Traditional Christian beliefs played a large factor influencing Australia's initial policies opposing abortion. Changing attitudes to abortion and reproductive rights have correlated with fewer Australians perceiving their country to be a "Christian nation", which, in turn, has decreased the influence of right-wing Christian politicians.[103] Stigma surrounding the issue of abortion, however, still remains, and can severely impact women's sense of identity and mental health, and also influence whether an abortion is obtained. Women may choose to state they suffered a miscarriage, rather than telling people they had an abortion, to avoid negative reactions.[104]

Since at least the 1980s, opinion polls have shown a majority of Australians support abortion rights,[105] and that support for abortion rights is increasing.[106]

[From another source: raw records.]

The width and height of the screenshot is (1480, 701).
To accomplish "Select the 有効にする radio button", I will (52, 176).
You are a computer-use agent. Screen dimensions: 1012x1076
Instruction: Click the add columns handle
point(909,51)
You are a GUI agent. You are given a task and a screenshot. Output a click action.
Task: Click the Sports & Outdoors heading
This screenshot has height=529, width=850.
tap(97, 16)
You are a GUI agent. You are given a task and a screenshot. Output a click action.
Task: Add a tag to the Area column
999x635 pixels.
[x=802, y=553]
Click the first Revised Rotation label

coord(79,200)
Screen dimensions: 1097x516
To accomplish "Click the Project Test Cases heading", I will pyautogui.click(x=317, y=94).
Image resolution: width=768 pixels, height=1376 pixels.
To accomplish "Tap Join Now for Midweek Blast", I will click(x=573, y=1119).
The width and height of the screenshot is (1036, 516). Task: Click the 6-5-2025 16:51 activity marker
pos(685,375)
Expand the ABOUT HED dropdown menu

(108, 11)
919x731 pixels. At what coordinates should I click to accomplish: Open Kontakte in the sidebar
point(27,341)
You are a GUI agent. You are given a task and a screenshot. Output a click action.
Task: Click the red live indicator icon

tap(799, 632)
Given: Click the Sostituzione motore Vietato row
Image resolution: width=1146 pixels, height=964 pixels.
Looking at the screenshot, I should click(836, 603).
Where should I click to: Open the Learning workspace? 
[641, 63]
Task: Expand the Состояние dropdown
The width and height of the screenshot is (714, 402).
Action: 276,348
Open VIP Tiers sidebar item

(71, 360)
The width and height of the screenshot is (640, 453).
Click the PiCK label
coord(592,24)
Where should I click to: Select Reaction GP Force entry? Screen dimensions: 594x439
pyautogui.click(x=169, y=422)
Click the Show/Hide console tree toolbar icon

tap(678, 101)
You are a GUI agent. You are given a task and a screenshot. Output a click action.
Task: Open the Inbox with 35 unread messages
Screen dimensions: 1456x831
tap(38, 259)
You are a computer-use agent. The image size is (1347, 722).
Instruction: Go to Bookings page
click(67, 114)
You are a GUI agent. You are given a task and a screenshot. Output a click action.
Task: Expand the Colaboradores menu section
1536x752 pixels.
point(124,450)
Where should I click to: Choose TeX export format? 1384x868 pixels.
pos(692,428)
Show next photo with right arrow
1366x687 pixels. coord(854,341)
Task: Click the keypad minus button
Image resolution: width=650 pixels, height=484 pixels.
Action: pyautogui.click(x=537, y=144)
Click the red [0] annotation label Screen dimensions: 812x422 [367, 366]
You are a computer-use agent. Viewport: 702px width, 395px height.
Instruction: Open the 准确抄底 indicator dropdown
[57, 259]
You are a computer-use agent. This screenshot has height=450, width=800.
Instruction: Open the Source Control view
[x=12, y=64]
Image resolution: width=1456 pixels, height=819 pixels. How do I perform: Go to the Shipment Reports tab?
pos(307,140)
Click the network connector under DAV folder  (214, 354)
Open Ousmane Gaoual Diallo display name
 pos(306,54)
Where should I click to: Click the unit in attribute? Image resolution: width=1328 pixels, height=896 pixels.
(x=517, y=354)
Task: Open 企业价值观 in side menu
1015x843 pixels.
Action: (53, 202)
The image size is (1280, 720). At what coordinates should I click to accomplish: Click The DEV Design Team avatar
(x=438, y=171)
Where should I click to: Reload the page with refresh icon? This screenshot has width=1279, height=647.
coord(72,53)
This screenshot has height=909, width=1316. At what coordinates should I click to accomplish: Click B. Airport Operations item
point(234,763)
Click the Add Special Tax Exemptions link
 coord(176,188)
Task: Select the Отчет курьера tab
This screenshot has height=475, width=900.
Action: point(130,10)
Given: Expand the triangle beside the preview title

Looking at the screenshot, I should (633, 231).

  • In 1973, the Women's Electoral Lobby polled 5,267 men and women in Sydney, Melbourne, Adelaide, and Canberra. The survey found 80% of people believed a woman should have a right to have an abortion.[107]
  • In 1987, a Saulwick poll found only about 7% of Australians would not approve of abortions under any circumstances.[108]
  • In 2003, a poll by The Australian Survey of Social Attitudes (AuSSA) found that 81% of Australians believe a woman should have the right to choose an abortion, and only 9% believe they should not; 7% were "neutral", and 2% could not decide.[106]
  • In 2005, a Nielsen Corporation poll found that 56% of Australians thought the abortion laws in place, which generally allow abortion for the sake of life, health, or economic factors, were "about right", 16% want changes in law, to make abortion "more accessible", and 17% want changes to make it "less accessible".[109]
  • In 2006, a poll by Roy Morgan Research found that 65% of Australians approved of surgical abortion, and 22% disapproved; and that 62% believed RU-486 should be available to women, while 31% believed it should not.[110]
  • In 2006, interviews found that 80% of Australians disapproved the use of sex-selective abortion.[111]
  • In 2007, a poll by AuSSA found that 4% of Australians are opposed to abortion in all circumstances, 33% believe abortion should be allowed in certain circumstances, and 57% believed it should be readily available whenever a woman wants one; 7% were undecided, or did not respond.[112]
  • In 2009, a study of polls conducted during Australia's 2007 federal elections found that a clear majority of both Labor Party and Liberal Party voters support abortion rights.[112] The study also showed that 77 per cent of winning candidates in the 2007 election favoured an unrestricted approach to abortion.[113]
  • In 2010, a study published in The Medical Journal of Australia found that 61% of Australians said abortion should be lawful without question in the first trimester of pregnancy, while 26% said it should be lawful depending on the reason.[114] In the second trimester and third trimesters, support for outright lawful abortion was 12% and 6%, respectively, while 57% and 42%, respectively, said it depended on the circumstances.[115]

Indigenous perceptions


When abortion began to be legislated in 1969, some Indigenous Australians were among those opposing it, on the belief it would lead to "coerced abortion and sterilization".[116] This attitude is believed to have been influenced by previous government interference in Indigenous autonomy, including the Stolen Generations.[117] As of the mid-2010s, more Indigenous women were choosing to have abortions,[118] though stigmatisation around the issue is still prominent within many Indigenous communities.[119]